Mereka selalu memiliki cara baru, seiring majunya pemikiran masyarakat.
Salah satu praktik yang sering dibuat adalah memasukkan “calon boneka” dalam koridor pilkada untuk memecah-belah suara lawan politik.
Artinya, mereka membangun skema “orang ketiga” sebagai pihak yang sebenarnya hadir tanpa visi untuk memenangkan pemilihan.
Mereka hanya menciptakan kondisi chaos elektoral, suatu suasana dimana arah dukungan masyarakat menjadi tidak terkendali.
Ketika sudah terjadi situasi demikian, mereka mulai menghadirkan suatu cara yang dapat dikatakan “licik,” yaitu mengarahkan basis pemilihnya untuk memilih calon lain, sesuai dengan instruksi dari aktor politik yang menjadi sponsor.
Hal inilah yang kemudian membuat fenomena “serangan fajar” menjadi lebih efektif dan efisien.
Frasa “serangan fajar” memang sudah lazim kita dengarkan setiap momen pemilihan, baik dari tingkat desa hingga tingkat pusat.
Secara sederhana, serangan fajar dapat dikategorikan sebagai praktik money politic (politik uang) yang kerap terjadi menjelang pemilihan umum.
Frasa “serangan fajar” sebenarnya berasal dari kalangan militer. Serangan fajar ini digunakan dalam kalangan militer untuk menyergap musuh di pagi buta.
Karena serangan ini relatif berhasil dalam kalangan militer, praktik ini kemudian diadopsi oleh pihak tertentu yang culas ke dalam dunia politik.
Adapun alasan saya mengatakan mereka sebagai orang culas karena pada dasarnya pemilu bukanlah medan perang yang selalu berujung kehancuran.
Pemiliu adalah amanat konstitusi negara yang “suci.” Karenanya, “praktik politik juga harus suci.” Demikian kata seorang filsuf politik berkebangsaan Italia, Giorgio Agamben.
Bagaimana Sikap Kita sebagai Warga Negara?
Menurut UU No. 7 tahun 2017, masyarakat masyarakat memiliki kewajiban penuh sebagai warga negara untuk
berpartisipasi dalam penyelenggaraan pemilu.
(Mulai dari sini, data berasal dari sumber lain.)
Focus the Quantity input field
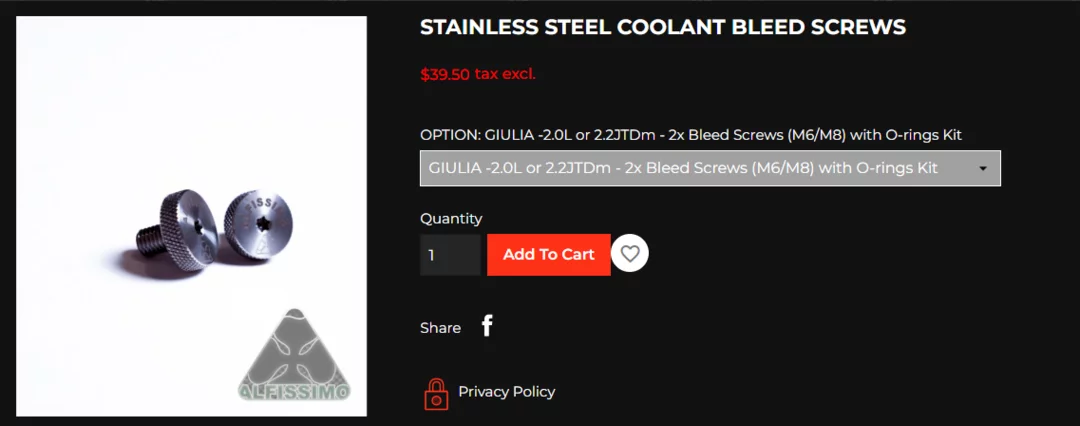This screenshot has width=1080, height=426. [x=450, y=255]
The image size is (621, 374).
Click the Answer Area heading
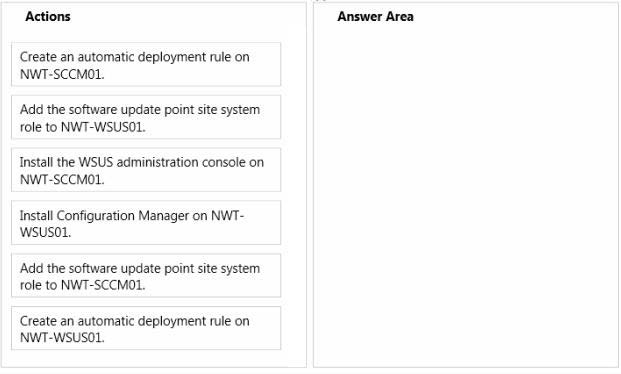(375, 17)
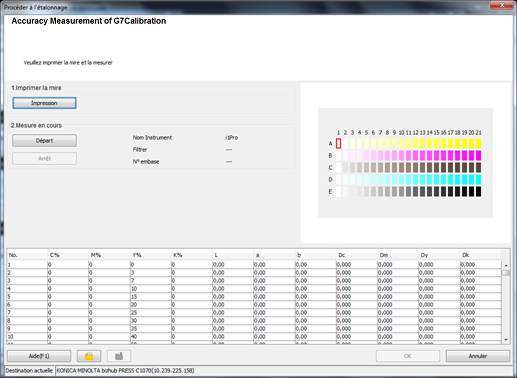This screenshot has width=517, height=378.
Task: Click the scroll-up arrow of the data table
Action: 506,265
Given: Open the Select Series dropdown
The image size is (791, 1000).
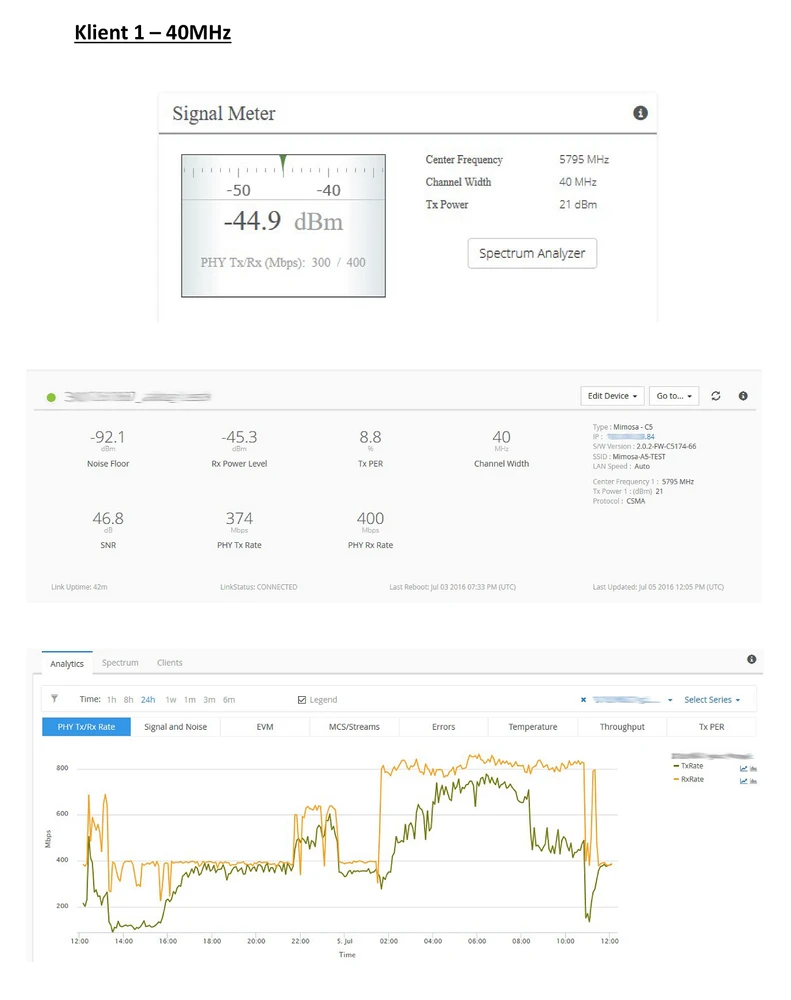Looking at the screenshot, I should click(x=711, y=700).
Partisipasi yang dimaksudkan tidak hanya mencakup keterlibatan sebagai pemilih, tetapi juga terlibat aktif dalam penyelenggaraan pemilu.
Artinya, masyarakat juga turut mengambil bagian dalam usaha untuk memastikan pemilihan terjadi secara langsung, bebas, umum, rahasia, jujur dan adil (Luber & Jurdil).
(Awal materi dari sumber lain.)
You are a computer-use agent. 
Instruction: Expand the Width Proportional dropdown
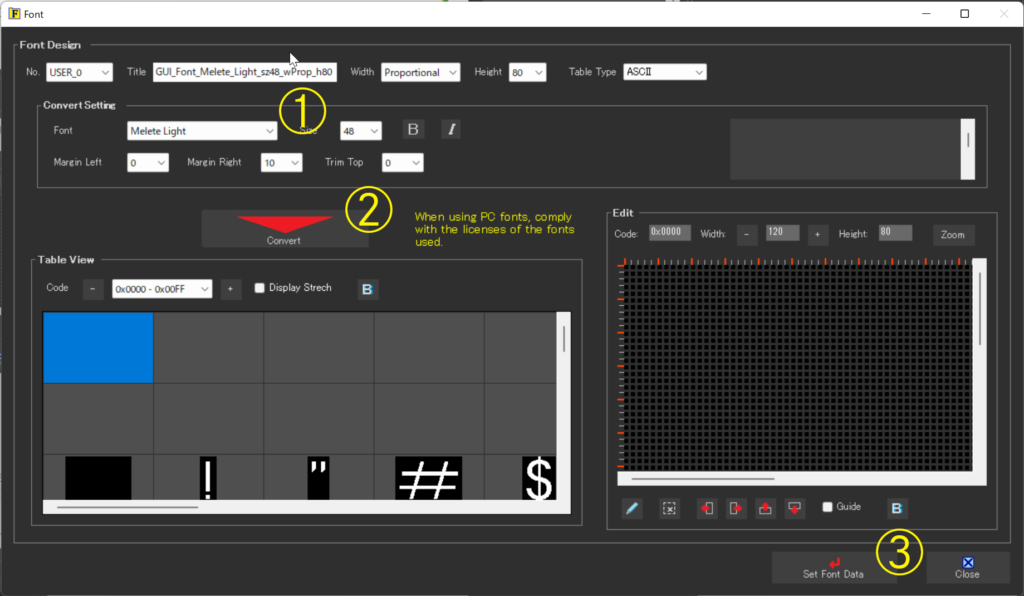(420, 72)
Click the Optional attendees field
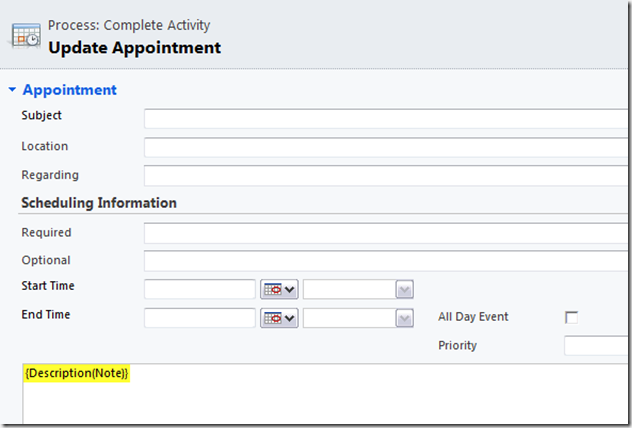The width and height of the screenshot is (632, 428). [x=386, y=261]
Menegaskan hal yang sama-sama, PKPU tahun 2022 tentang Partisipasi Masyarakat dalam Pemilihan Umum dan Pemilihan Kepala Daerah…, ditekankan bahwa partisipasi masyarakat dapat ditunjukkan lewat kejujuran sebagai pemilih dan juga mengontrol pelaksanaan proses pemilihan.
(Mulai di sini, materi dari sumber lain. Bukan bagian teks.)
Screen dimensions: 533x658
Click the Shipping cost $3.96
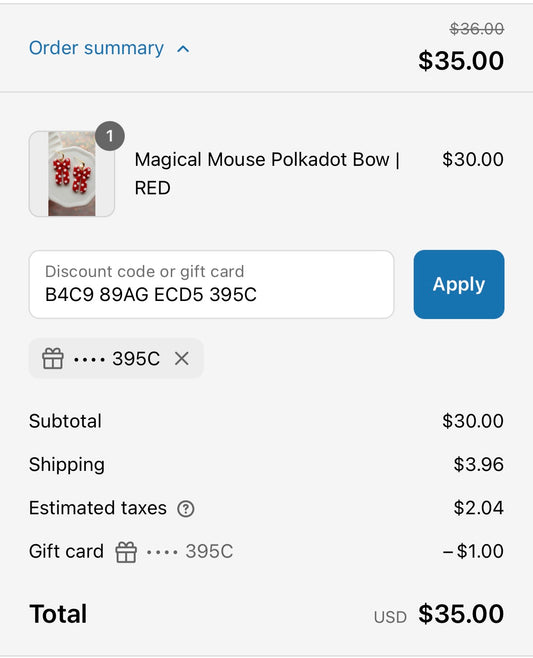coord(478,465)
Partisipasi yang dimaksudkan bisa meliputi pengawasan (sebagai PPK, PPS, PPLN, dan lainnya), peliputan dan publikasi berita hingga melakukan kajian lapangan (PKPU Pasal 9, ayat 2, huruf sampai c). Jika ditemukan sesuatu hal yang mencurigakan, kita harus berani mengambil sikap dengan melaporkan hal tersebut ke pihak yang berwenang.
Dengan melakukan hal-hal di atas selama pilkada 2024 dan seterusnya, kita dapat sebetulnya sedang memperjuangkan hak-hak kita sendiri sebagai warga masyarakat Indonesia yang demokratis.